CN113736029A - Vinyl chloride copolymer emulsion with core-shell structure and preparation method thereof - Google Patents

Abstract

The invention relates to the technical field of high polymer materials, in particular to a vinyl chloride copolymer emulsion with a core-shell structure and a preparation method thereof. The adhesion and solvent resistance of the aqueous acrylic resin coating on the surface of the PVC product are poor, the PVC product usually contains more micromolecular plasticizers, and in the long-term use process, the micromolecular plasticizers are particularly easy to be separated out from the PVC product and migrate into the aqueous acrylic resin coating, so that the coating is sticky. Based on the problems, the invention provides the chloroethylene copolymerization emulsion with the core-shell structure, and the coating obtained by adopting the chloroethylene copolymerization emulsion as the main emulsion has better adhesive force and anti-back adhesion effect on the coating formed on the surface of the PVC product.

Description

Vinyl chloride copolymer emulsion with core-shell structure and preparation method thereof

Technical Field

The invention relates to the technical field of high polymer materials, in particular to a vinyl chloride copolymer emulsion with a core-shell structure and a preparation method thereof.

Background

With the enhancement of environmental protection consciousness of people, the environment-friendly coating is more and more favored by the market. However, in some fields, the application of environment-friendly products is still limited.

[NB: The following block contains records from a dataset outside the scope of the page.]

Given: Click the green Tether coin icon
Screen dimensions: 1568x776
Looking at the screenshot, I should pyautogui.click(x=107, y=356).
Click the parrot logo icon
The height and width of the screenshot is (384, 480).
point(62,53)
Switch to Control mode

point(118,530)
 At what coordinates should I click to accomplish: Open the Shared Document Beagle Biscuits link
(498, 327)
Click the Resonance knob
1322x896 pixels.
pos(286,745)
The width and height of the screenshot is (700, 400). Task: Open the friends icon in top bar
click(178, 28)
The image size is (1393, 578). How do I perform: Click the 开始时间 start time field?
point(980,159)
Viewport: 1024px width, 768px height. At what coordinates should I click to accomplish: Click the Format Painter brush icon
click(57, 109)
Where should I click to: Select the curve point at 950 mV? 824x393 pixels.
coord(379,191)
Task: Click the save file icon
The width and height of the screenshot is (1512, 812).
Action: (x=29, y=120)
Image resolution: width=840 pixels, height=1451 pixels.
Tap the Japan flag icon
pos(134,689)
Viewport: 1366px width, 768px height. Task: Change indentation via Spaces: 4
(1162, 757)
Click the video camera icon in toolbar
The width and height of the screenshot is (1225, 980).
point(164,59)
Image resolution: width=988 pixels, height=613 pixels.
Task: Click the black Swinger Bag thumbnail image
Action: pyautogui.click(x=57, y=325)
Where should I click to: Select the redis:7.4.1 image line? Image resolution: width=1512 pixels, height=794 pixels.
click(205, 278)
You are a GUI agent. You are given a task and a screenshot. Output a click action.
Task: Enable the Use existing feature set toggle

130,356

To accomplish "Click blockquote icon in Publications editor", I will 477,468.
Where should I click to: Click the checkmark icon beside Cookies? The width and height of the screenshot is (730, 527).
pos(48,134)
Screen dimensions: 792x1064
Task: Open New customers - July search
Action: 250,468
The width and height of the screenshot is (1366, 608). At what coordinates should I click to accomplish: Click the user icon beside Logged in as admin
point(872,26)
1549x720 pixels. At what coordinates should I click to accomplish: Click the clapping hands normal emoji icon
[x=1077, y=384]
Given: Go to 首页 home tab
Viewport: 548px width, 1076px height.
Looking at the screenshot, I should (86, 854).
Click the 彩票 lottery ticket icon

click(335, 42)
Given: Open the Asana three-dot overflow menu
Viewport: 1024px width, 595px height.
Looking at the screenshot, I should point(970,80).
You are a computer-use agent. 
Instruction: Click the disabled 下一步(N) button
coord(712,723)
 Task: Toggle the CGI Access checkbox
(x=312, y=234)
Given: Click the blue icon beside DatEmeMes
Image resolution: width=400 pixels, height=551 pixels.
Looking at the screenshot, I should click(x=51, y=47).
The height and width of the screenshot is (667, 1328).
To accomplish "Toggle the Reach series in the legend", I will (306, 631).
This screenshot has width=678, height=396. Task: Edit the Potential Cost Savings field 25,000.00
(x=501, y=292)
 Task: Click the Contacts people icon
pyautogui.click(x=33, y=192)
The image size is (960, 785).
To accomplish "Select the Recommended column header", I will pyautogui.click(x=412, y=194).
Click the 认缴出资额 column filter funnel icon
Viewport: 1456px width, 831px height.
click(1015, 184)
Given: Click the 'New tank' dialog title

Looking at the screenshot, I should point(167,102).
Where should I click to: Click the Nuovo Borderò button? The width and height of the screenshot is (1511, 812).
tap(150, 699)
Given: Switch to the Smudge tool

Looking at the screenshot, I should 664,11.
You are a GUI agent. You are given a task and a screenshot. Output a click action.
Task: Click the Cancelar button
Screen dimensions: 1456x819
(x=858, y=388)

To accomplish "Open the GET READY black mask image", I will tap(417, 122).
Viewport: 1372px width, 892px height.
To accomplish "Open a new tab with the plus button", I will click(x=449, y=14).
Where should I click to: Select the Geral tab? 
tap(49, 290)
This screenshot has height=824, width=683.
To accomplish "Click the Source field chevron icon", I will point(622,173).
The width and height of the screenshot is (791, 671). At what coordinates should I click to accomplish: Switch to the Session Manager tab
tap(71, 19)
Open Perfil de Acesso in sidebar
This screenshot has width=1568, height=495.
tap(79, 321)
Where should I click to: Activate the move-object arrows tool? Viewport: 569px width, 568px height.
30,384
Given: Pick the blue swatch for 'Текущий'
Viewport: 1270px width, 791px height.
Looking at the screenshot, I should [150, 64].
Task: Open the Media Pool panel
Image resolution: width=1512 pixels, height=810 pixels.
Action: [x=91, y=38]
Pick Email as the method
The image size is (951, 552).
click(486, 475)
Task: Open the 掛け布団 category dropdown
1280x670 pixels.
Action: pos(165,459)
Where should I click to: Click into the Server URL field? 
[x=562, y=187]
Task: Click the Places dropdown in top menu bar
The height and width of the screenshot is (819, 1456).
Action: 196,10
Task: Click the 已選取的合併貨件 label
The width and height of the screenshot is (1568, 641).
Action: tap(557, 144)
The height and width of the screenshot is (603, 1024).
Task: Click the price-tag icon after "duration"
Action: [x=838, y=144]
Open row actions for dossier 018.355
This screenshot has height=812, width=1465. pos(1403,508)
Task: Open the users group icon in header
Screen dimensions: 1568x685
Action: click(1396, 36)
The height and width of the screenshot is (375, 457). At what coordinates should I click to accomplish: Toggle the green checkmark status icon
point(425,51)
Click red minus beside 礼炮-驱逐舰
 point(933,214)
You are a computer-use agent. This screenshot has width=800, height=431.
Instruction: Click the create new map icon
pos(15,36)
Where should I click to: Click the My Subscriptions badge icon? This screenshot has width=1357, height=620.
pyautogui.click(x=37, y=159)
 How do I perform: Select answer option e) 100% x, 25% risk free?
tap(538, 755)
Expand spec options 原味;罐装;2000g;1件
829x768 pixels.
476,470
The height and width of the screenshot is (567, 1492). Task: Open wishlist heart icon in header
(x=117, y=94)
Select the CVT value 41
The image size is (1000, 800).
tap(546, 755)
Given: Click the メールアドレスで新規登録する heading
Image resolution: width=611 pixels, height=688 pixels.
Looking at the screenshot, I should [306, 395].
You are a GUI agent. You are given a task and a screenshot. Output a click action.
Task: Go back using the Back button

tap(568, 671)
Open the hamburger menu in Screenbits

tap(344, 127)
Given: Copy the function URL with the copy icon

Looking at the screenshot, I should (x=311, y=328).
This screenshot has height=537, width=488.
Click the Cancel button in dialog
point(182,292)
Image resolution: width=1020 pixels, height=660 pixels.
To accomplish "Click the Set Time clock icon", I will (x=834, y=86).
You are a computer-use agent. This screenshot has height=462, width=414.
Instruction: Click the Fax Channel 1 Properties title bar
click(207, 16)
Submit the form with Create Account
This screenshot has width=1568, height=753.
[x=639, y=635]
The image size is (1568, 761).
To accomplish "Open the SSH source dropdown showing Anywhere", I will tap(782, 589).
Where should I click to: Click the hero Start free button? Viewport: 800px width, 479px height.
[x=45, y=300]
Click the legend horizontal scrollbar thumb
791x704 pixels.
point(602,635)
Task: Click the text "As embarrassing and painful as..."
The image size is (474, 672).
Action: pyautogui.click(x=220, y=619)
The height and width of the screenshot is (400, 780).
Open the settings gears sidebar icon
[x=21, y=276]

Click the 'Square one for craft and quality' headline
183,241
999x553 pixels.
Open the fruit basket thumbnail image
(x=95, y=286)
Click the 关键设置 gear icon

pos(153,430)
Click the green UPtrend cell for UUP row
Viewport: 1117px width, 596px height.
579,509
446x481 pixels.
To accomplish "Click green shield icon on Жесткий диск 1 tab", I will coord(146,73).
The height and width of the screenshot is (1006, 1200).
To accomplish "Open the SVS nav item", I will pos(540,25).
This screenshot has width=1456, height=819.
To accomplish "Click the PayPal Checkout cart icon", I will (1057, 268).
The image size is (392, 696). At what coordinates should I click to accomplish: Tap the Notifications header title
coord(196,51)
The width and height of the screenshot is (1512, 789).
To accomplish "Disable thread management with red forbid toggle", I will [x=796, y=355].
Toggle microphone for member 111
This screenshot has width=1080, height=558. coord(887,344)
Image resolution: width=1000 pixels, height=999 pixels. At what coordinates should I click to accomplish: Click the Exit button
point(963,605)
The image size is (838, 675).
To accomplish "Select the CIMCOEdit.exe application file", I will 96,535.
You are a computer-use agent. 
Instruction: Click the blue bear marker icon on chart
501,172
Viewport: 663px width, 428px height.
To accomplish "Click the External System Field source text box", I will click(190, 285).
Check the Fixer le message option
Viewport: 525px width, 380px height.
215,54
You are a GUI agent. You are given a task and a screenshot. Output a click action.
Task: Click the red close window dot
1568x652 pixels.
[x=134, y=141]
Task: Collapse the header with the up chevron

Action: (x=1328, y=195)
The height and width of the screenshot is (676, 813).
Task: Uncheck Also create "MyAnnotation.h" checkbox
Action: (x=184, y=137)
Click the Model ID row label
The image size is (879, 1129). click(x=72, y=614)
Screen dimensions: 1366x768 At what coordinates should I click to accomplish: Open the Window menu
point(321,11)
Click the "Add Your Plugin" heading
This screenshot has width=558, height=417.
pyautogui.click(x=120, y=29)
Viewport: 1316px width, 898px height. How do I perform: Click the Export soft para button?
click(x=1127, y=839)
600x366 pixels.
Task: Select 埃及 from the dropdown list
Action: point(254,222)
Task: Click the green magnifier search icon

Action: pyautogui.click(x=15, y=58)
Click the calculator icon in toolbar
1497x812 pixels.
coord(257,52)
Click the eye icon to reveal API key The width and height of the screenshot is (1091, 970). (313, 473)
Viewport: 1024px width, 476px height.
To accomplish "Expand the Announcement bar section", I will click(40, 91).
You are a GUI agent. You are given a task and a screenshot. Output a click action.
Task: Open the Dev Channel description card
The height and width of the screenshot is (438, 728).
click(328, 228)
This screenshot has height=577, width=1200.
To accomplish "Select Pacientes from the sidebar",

The coating used for the protective coating of the PVC product is generally a water-based acrylic resin coating, although the water-based acrylic resin coating has good glossiness and weather resistance, the adhesion and solvent resistance of the water-based acrylic resin coating on the surface of the PVC product are poor, the PVC product usually contains more micromolecular plasticizers, and in the long-term use process, the micromolecular plasticizers are particularly easy to separate out from the PVC product and migrate into the water-based acrylic resin coating, so that the coating is sticky.

Disclosure of Invention

Aiming at the problems in the prior art, the technical problems to be solved by the invention are as follows: the adhesion and solvent resistance of the aqueous acrylic resin coating on the surface of the PVC product are poor, the PVC product usually contains more micromolecular plasticizers, and in the long-term use process, the micromolecular plasticizers are particularly easy to be separated out from the PVC product and migrate into the aqueous acrylic resin coating, so that the coating is sticky.

The technical scheme adopted by the invention for solving the technical problems is as follows: the invention provides a chloroethylene copolymerization emulsion with a core-shell structure, which comprises the following components in parts by weight:

the total monomer comprises the following components in parts by weight:

15-35 parts of soft monomer

55-75 parts of hard monomer

2-5 parts of a crosslinking monomer.

In particular, the emulsifier is an anionic emulsifier or a nonionic emulsifier.

Specifically, the anionic emulsifier is one or a combination of more than two of sodium dodecyl sulfate, sodium dodecyl benzene sulfonate, sodium dodecyl diphenyl ether disulfonate and allyl alkyl alcohol ether sulfate.

Specifically, the nonionic emulsifier is one or a combination of more than two of fatty alcohol polyoxyethylene ether, nonylphenol polyoxyethylene ether and allyl alkyl polyoxyethylene ether.

Specifically, the pH buffer is sodium bicarbonate or sodium hydrogen phosphate.

Specifically, the initiator is ammonium persulfate or potassium persulfate.

Specifically, the soft monomer is one or a composition of more than two of ethyl acrylate, butyl methacrylate, butyl acrylate, isooctyl acrylate, hydroxypropyl acrylate and the like.

Specifically, the hard monomer is one or a combination of more than two of chloroethylene, ethyl methacrylate, methyl methacrylate, hydroxyethyl methacrylate, cyclohexyl methacrylate and the like.

Specifically, the vinyl chloride copolymer emulsion with the core-shell structure is prepared according to the following steps:

(1) preparation of emulsifier solution

Weighing an emulsifier, 9/10 deionized water and a pH buffer according to the formula amount, putting into a preparation tank, stirring until the emulsifier is completely dissolved to obtain an emulsifier solution, and dividing the emulsifier solution into three parts according to the weight ratio of 0.8-1.5:0.6-1.8:1 to respectively obtain a first part of emulsifier solution, a second part of emulsifier solution and a third part of emulsifier solution;

(2) monomer pre-emulsification

Uniformly mixing 7/10 formula amount of soft monomer, 1/5 formula amount of hard monomer and the first part of emulsifier solution to obtain a core pre-emulsion; and uniformly mixing the residual soft monomer, the residual hard monomer, the crosslinking monomer and the second part of emulsifier solution to obtain the shell pre-emulsion.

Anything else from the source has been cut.